• [Richiesta scritta A]
Secondo l'estratto sulla letteratura per l'infanzia, per quale motivo Charles Perrault fece uscire le prime pubblicazioni a nome del figlio?
• [Richiesta scritta B]
Scrivi il seguito dell'estratto sulla letteratura per l'infanzia, cominciando subito dopo la sua ultima frase.

Le prime pubblicazioni apparvero nel 1697 ma a nome del figlio di dieci anni

AUTORE:
Ferruccio Gemmellaro
PUBBLICATO IL:
20 Gennaio 2024
Cultura // Manfredonia //

La favola Cappuccetto Rosso fu scritta dal francese Charles Perrault, creatore anche di Barbablù, Cenerentola, Pollicino e di tante altre.

Le prime pubblicazioni apparvero nel 1697 ma a nome del figlio di dieci anni, perché l’autore temeva di apparire uno scrittore poco serio; tale era allora l’opinione dei lettori nei confronti di chi scriveva per i bambini. In realtà, pare che tra padre e figlio Perrault esistesse una sorta di intesa e che lo scrittore utilizzasse il bambino giusto per verificare gli effetti delle narrazioni.

Nella nostra penisola, solo ai primi del ‘900, grazie alla direzione della fiorentina Ida Baccini, la letteratura per l’infanzia entrò trionfalmente nelle famiglie per il tramite del settimanale Il Giornale dei Bambini, che mamme e papà aspettavano di sfogliarlo avidamente, con la scusante di leggerlo ai più piccoli.

• [Materiale fornito]
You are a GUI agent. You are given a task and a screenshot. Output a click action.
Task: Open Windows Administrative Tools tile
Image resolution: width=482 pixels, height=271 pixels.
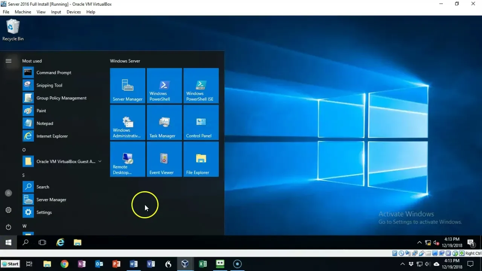pyautogui.click(x=127, y=122)
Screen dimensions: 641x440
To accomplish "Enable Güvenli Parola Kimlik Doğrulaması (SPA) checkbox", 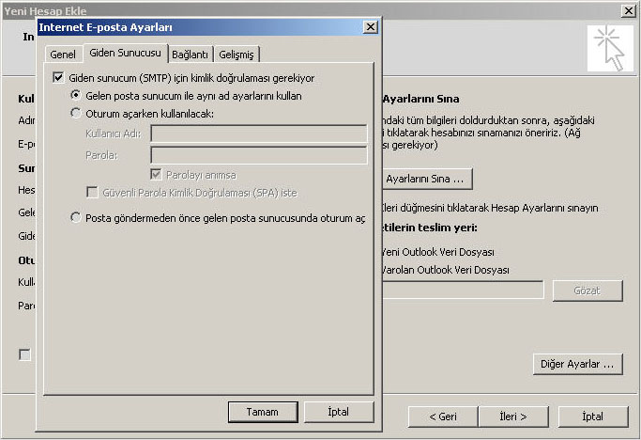I will pyautogui.click(x=92, y=193).
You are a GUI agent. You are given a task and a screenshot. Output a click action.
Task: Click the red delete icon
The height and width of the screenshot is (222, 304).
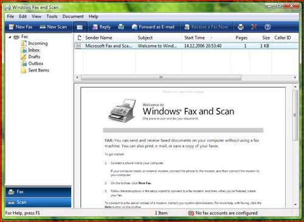pos(254,27)
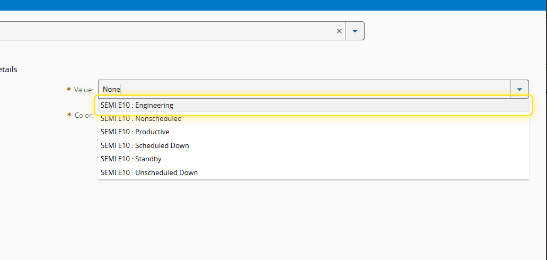Click the Details section heading
Viewport: 547px width, 260px height.
[8, 70]
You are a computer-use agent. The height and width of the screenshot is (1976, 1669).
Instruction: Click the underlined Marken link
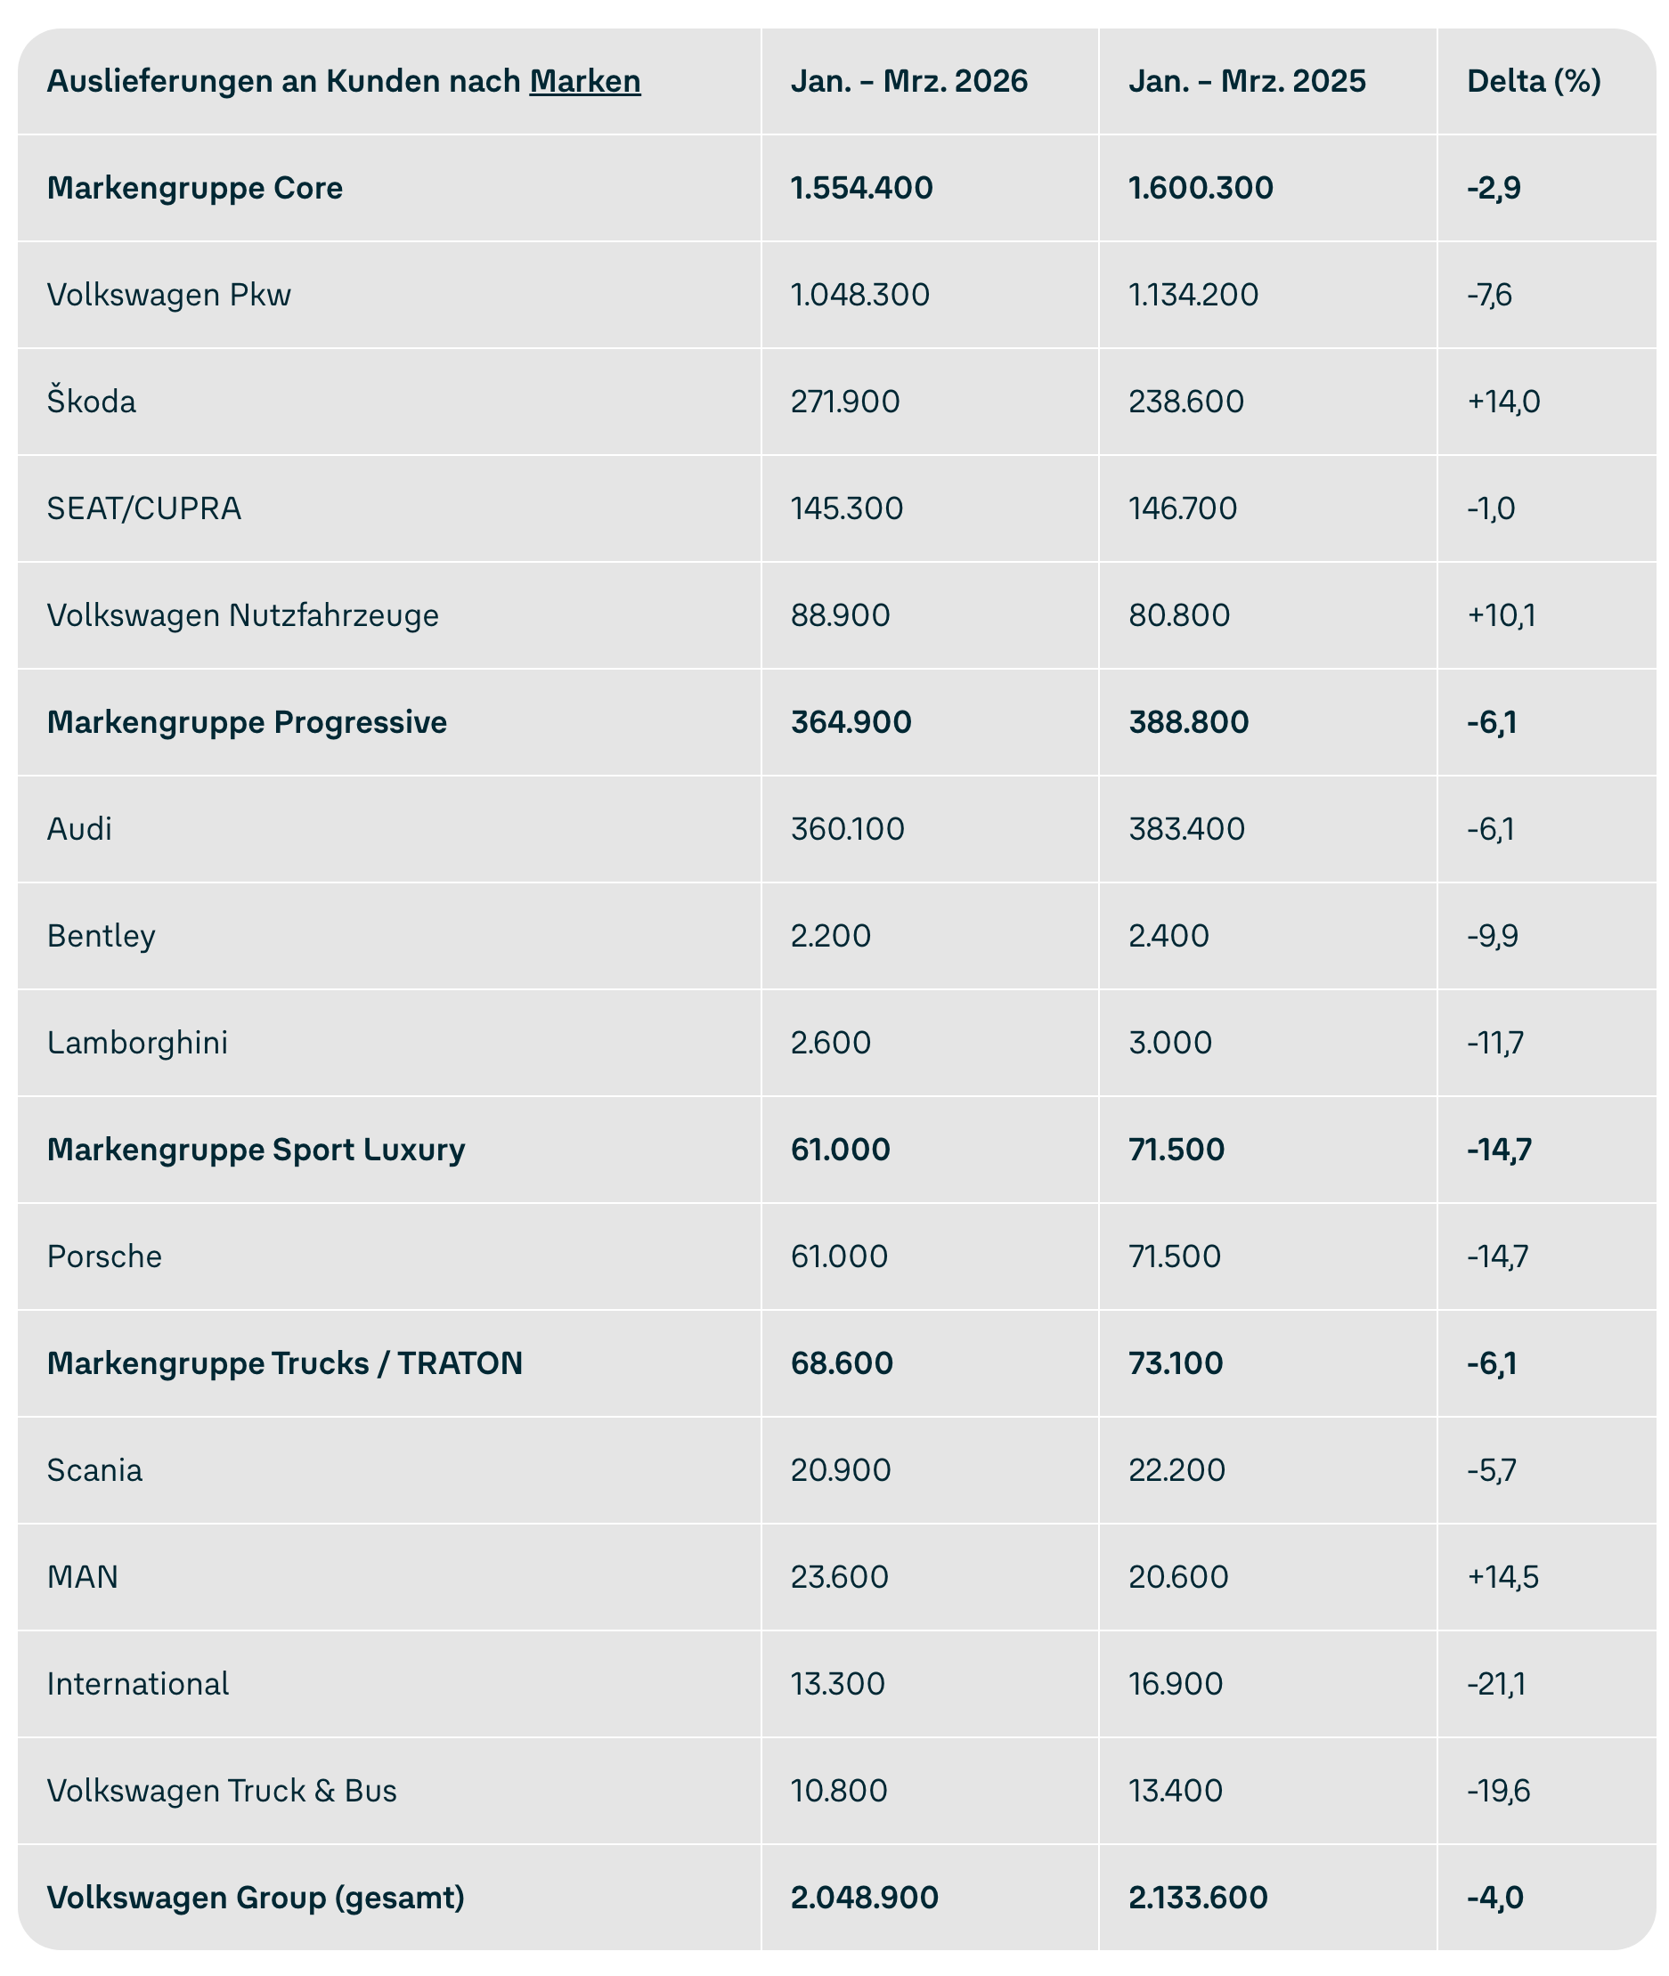585,81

• [Risposta A]
Perché temeva di apparire uno scrittore poco serio.

• [Risposta B]
La favola, in ogni modo, non si chiude nella maniera che tutti conosciamo, ma con il lupo che digerisce nonna e la povera Cappuccetto Rosso, insomma senza l’intervento del cacciatore; e questo provoca la delusione di chi scopre e legge il testo originale. Perrault, unico tra gli autori di fiabe e favole, non accorda un lieto fine “… quel malanno di Lupo si gettò sul povero Cappuccetto Rosso e ne fece un boccone.” … e la storiella termina qui. Collodi, il nostro grande ideatore della fiaba di Pinocchio, nella sua traduzione in italiano di Cappuccetto Rosso ha mantenuto la tragica versione francese di Perrault.

I fratelli tedeschi Jakob e Wilhelm Grimm, vissuti agli inizi dell’800, ne modificarono invece il finale, così come è globalmente noto, nell’idea che il Favolistadeve far propria la coerenza infantile, cosiddetta Alogica, la quale non vuol dire senza logica ma estranea alla logica comune e fatalista degli adulti. I Grimm, in altre parole, adottarono la ricorrente logica dei bambini, la quale è predisposta a favore della vittoria dei buoni e dei deboli, di conseguenza, la sconfitta dei cattivi e forti. La favola, infatti, prosegue con l’arrivo del cacciatore che con le forbici taglia la pancia della bestiaccia addormentata per far uscire malconci ma salvi nonna e nipote; anzi, i favolisti tedeschi vanno oltre, facendo entrare in scena un secondo lupo, che nonna e nipote, oramai più accorti, lo faranno morire affogato congegnando un tranello.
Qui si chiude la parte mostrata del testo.